My job is to help them overcome their inner critic and to begin to see themselves as a storyteller. Storytelling is a long-term marketing strategy for sure, but there are quick wins to be had, everyone can do it, and everyone has the potential to be good at it. Like most things, storytelling is a skill. So, when I set out to convince small business owners that a better brand story has the power to transform their business.
I use the following quotes to help me convince small business owners that a better brand story has the power to transform their business.
My 10 Favorite Business Storytelling Quotes
Joseph Campbell, The Power of Myth
“People say that what we’re all seeking is a meaning for life. I don’t think that’s what we’re really seeking. I think that what we’re seeking is an experience of being alive, so that our life experiences on the purely physical plane will have resonances with our own innermost being and reality, so that we actually feel the rapture of being alive.”
Annette Simmons, Story Factor
“It is safe to assume that any individual or group you wish to influence has access to more wisdom than they currently use. It is also safe to assume that they also have considerably more facts than they can process effectively. Giving them, even more facts adds to the wrong pile. They don’t need more facts. They need help finding their wisdom. Contrary to popular belief, bad decisions are rarely made because people don’t have all the facts.”

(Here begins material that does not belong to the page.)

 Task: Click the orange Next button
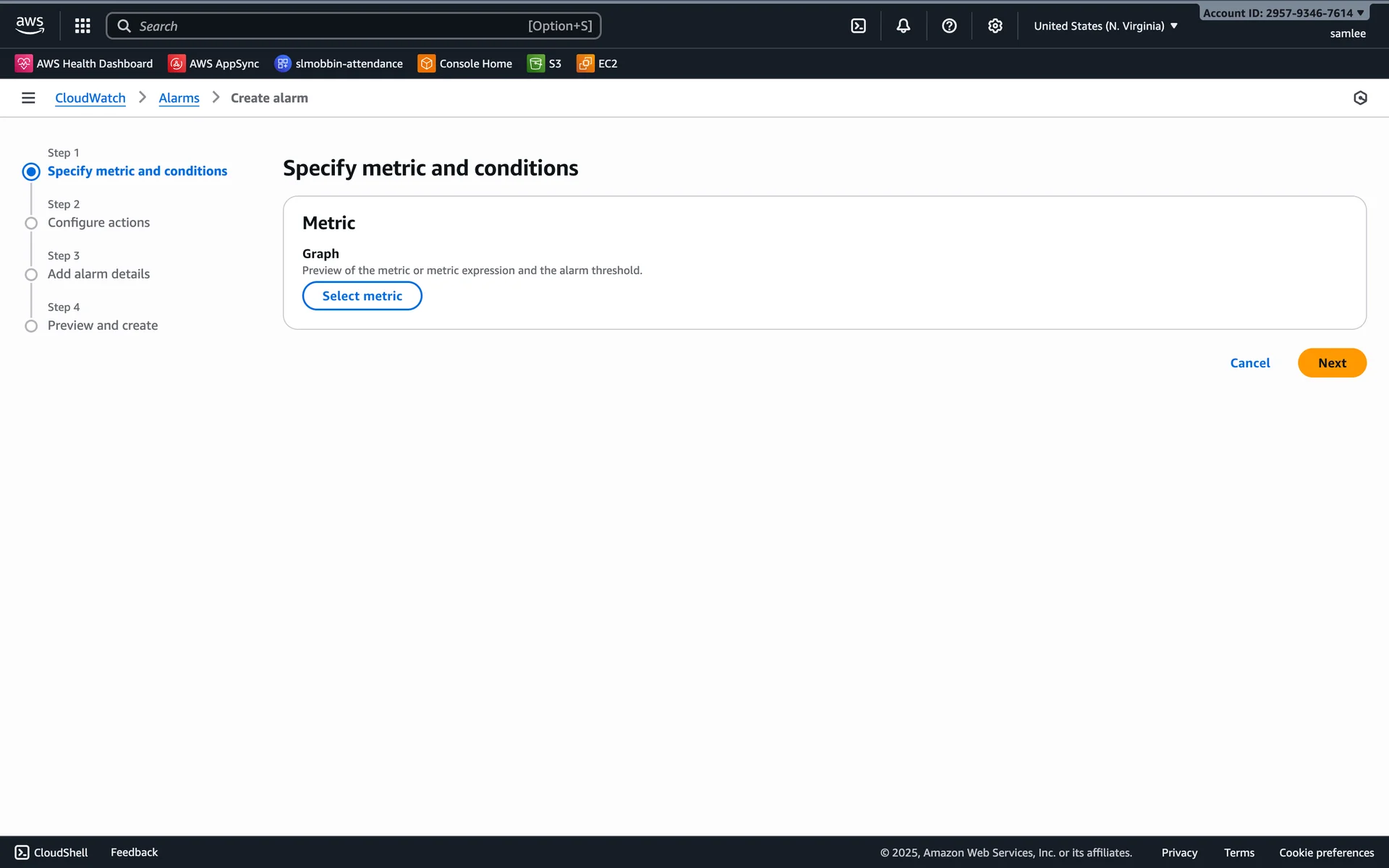1331,363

Jonathan Gottschall, The Storytelling Animal
“The storytelling mind is allergic to uncertainty, randomness, and coincidence. It is addicted to meaning. If the storytelling mind cannot find meaningful patterns in the world, it will try to impose them. In short, the storytelling mind is a factory that churns out true stories when it can, but will manufacture lies when it can’t.”
Jonah Sachs, Winning the Story Wars
“Vanity sets in when you love what you’re selling so much that you assume everyone else will too. You start to believe your idea will sell itself if you can just reach out and tell people about it. You’re wrong.”

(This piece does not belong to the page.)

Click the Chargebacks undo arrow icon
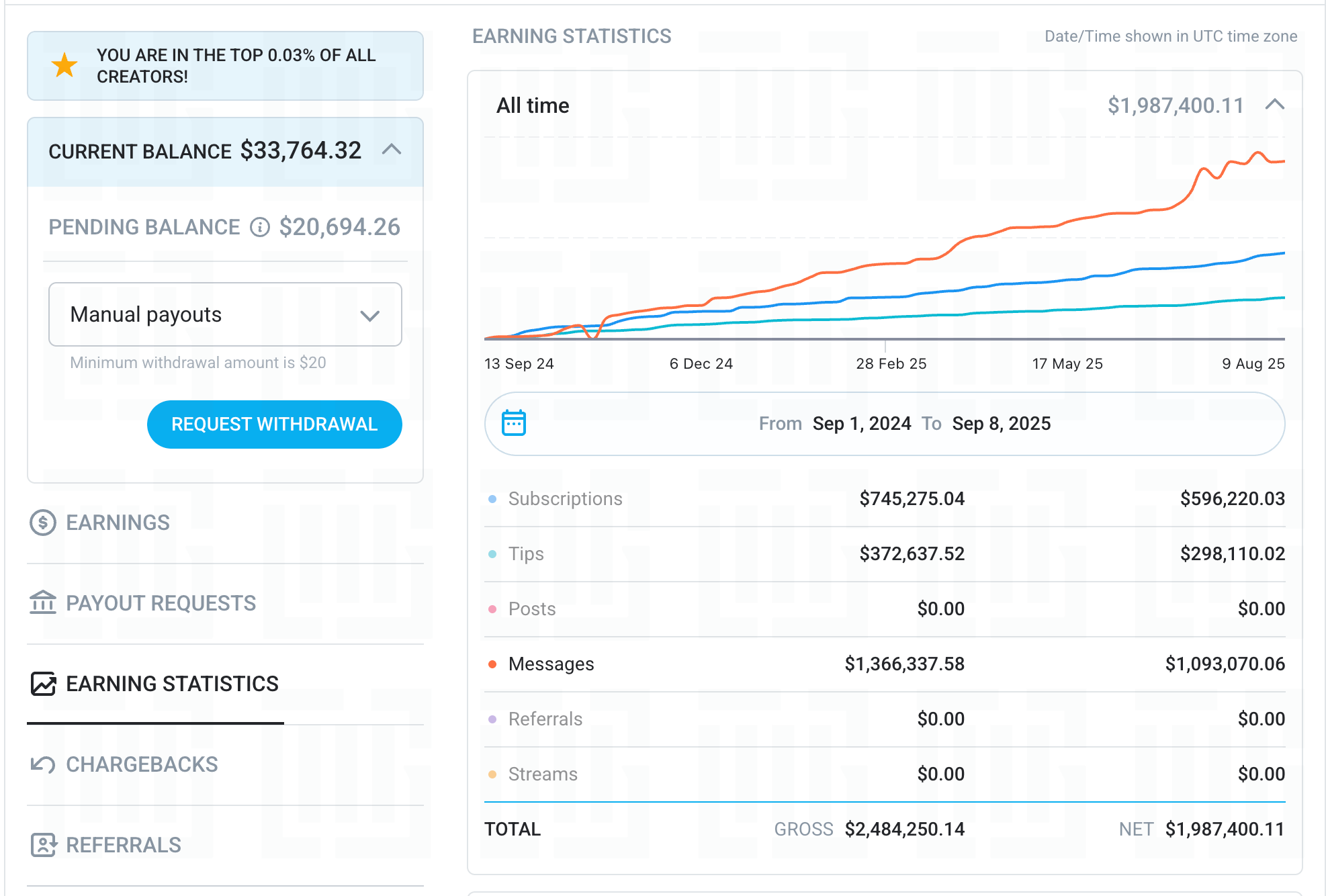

Lisa Cron, Wired for Story
“And the best preparation for writing any story is to know with clarity what your protagonists’ worldview is, and more to the point, where and why it’s off base. Thus you have a clear view of the world as your protagonist sees it and insight into how she therefore interprets and reacts to, everything that happens to her. It’s what allows you to construct a plot that forces her to reevaluate what she was so damn sure was true when the story began. That is what your story is really about, and what readers stay up long past their bedtime to find out.”
David Nihill, Do you Talk Funny?
“Combining storytelling, humanity, and laughter will give you a huge advantage in your public speaking and the odds are good that you already have all the raw material you need.”
Chip Heath, Made to Stick
“To make our communications more effective, we need to shift our thinking from “What information do I need to convey?” to “What questions do I want my audience to ask?”
Nancy Duarte, Resonate
“The audience does not need to tune themselves to you—you need to tune your message to them. Skilled presenting requires you to understand their hearts and minds and create a message to resonate with what’s already there.”
Robert Cialdini, Influence
“The idea of potential loss plays a large role in human decision making. In fact, people seem to be more motivated by the thought of losing something than by the thought of gaining something of equal value.”
Julia Cameron, The Artist’s Way
“Survival lies in sanity, and sanity lies in paying attention…the capacity for delight is the gift of paying attention.”